Comment évaluer la fiabilité d’un témoignage ?

Alors, comment faire la différence entre un témoignage crédible et une reconstruction fantasmée ? Quelques pistes :

D’abord, la cohérence. Un récit qui change à chaque version ? Méfiance. Mais attention : un témoignage parfaitement cohérent peut aussi être un signe de mensonge (les menteurs répètent souvent leur histoire mot pour mot, comme un texte appris par cœur).

Ensuite, les détails sensoriels. Une victime qui décrit l’odeur de la pièce, le bruit des pas, la texture d’un vêtement ? C’est souvent bon signe. Les faux souvenirs, eux, restent flous sur ces aspects.

Enfin, le contexte. Un témoignage obtenu sous la pression, après des heures d’interrogatoire, ou dans un climat de panique collective ? Là où ça coince, c’est souvent là. Les aveux extorqués, ça existe. Et ça condamne des innocents.

La preuve écrite : quand les mots gravés dans le marbre mentent aussi

Un contrat signé. Une lettre anonyme. Un SMS compromettant. Les preuves écrites ont un avantage : elles ne changent pas avec le temps. Enfin, en théorie.

Car un écrit, c’est comme une photo : ça capture un instant, mais pas le contexte. Un mail peut être sorti de son fil de discussion. Une signature peut être imitée. Et une clause contractuelle, aussi précise soit-elle, peut être interprétée de mille façons. L’écrit est une preuve, mais pas une vérité absolue.

Les pièges des preuves écrites

Prenez l’affaire du "Canard enchaîné" contre le ministre François Fillon, en 2017. Des documents semblaient prouver que son épouse, Penelope, avait été payée pour un emploi fictif. Sauf que… les preuves écrites (contrats, fiches de paie) ne disaient pas tout. Elles ne prouvaient pas qu’elle n’avait pas travaillé. Elles ne prouvaient pas non plus qu’elle avait travaillé. Bref, elles ouvraient la porte à toutes les interprétations.

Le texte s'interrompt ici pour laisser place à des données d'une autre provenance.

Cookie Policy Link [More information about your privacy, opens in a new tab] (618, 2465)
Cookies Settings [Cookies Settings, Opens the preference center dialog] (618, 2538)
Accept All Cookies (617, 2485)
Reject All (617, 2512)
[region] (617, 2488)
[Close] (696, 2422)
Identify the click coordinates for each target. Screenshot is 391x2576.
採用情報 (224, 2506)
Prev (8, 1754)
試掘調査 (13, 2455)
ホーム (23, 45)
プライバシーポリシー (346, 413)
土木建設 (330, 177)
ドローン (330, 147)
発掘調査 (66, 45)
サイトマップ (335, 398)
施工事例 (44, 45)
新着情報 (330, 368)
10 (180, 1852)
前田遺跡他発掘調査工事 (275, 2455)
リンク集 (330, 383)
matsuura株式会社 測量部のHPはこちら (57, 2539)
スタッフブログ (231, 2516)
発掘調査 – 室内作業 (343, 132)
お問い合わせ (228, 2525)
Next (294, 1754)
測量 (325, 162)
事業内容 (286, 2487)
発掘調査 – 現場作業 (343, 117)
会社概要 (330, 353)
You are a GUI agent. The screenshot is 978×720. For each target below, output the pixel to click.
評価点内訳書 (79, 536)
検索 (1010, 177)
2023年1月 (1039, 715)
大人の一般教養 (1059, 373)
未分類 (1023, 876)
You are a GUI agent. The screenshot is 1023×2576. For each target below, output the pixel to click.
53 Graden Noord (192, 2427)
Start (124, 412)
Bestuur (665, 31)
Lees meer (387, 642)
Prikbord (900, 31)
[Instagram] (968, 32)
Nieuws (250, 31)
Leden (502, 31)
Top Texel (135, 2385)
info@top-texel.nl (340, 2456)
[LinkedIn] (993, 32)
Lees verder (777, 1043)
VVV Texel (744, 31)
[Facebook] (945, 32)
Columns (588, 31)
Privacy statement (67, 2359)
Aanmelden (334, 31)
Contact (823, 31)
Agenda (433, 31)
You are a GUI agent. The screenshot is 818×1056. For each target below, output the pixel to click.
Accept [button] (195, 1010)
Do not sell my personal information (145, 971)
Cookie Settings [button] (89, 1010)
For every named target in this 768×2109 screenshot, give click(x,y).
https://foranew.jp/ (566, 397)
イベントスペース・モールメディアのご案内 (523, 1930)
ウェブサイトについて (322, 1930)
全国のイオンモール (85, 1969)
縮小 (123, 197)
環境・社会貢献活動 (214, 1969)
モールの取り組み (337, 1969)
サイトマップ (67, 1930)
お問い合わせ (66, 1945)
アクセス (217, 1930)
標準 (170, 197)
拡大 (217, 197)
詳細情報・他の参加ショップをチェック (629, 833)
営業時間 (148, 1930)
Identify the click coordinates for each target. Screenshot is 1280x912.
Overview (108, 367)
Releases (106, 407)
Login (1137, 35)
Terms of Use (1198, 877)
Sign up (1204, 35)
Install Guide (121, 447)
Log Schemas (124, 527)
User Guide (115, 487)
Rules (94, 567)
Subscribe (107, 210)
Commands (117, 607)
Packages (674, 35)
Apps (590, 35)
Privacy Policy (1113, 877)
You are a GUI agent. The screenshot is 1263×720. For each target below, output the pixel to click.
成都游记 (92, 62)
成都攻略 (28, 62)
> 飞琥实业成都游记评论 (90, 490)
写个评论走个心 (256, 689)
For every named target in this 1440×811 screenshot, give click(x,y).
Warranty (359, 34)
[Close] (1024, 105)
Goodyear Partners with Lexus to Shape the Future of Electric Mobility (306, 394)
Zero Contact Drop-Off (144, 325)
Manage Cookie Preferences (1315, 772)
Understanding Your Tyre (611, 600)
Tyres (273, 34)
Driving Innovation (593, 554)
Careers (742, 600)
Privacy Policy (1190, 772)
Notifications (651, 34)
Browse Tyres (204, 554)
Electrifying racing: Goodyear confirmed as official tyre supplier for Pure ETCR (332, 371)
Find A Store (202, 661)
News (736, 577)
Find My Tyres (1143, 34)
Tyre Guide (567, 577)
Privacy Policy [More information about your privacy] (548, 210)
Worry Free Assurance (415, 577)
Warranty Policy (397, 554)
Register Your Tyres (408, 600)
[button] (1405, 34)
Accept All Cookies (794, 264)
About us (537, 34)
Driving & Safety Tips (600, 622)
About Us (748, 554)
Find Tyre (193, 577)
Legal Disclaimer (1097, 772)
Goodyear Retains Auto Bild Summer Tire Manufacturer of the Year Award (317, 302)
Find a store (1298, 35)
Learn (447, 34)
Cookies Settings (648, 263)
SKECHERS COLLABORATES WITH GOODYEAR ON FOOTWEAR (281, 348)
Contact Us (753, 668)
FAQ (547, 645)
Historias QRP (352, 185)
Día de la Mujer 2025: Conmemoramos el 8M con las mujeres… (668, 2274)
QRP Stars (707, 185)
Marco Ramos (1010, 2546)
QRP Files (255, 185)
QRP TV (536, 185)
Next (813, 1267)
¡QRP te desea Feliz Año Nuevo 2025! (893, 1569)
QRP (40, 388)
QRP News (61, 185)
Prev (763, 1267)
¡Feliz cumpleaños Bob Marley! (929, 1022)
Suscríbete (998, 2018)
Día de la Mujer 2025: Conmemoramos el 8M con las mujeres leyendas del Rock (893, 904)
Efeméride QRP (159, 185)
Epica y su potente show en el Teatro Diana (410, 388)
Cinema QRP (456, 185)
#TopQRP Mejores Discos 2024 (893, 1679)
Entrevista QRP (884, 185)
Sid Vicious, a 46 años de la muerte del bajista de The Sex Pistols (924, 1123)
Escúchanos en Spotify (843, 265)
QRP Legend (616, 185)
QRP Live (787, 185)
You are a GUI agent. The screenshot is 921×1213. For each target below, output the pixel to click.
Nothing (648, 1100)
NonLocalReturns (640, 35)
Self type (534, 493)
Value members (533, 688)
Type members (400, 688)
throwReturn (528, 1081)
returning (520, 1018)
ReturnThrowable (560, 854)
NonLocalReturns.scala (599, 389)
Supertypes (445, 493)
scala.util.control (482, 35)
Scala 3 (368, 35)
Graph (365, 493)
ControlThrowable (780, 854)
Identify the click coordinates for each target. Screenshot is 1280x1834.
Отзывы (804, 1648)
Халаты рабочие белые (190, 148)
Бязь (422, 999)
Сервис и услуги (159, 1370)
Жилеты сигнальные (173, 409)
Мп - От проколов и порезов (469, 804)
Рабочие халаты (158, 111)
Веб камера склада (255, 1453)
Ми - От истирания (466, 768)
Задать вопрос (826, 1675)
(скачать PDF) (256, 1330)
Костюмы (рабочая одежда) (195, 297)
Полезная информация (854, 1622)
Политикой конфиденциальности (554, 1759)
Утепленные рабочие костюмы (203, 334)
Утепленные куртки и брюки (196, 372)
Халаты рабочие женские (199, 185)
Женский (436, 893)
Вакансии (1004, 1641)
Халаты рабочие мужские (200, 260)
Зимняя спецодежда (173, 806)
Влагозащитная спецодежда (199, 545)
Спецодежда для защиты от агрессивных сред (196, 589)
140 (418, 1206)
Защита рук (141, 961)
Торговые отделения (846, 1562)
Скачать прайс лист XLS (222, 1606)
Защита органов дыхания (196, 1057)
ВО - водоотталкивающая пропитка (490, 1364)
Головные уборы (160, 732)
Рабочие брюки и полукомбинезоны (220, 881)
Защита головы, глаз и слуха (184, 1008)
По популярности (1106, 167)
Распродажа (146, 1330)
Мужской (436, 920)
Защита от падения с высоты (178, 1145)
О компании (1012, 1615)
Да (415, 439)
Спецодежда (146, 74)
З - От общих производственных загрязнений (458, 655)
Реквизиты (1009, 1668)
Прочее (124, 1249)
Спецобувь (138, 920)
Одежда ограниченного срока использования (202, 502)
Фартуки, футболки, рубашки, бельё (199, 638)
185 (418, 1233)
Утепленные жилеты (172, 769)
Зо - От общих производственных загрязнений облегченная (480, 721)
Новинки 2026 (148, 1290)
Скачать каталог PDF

Autre cas classique : les faux en écriture. En 2019, un notaire français a été condamné pour avoir fabriqué des actes de vente immobilière. Il avait imité les signatures, falsifié les dates, et vendu des biens qui ne lui appartenaient pas. Les documents semblaient parfaits – jusqu’à ce qu’un expert en graphologie les examine de près. Une preuve écrite, c’est comme un château de cartes : solide en apparence, mais fragile dès qu’on gratte un peu.

Comment vérifier l’authenticité d’un écrit ?

D’abord, la forme. Une signature qui tremble, une encre qui bave, un papier qui semble trop neuf ? Des indices qui doivent alerter. Les experts en criminalistique utilisent des microscopes, des lumières UV, et même des analyses chimiques pour dater un document. (Oui, l’encre a une "empreinte digitale" chimique. La science, parfois, ça ressemble à de la magie.)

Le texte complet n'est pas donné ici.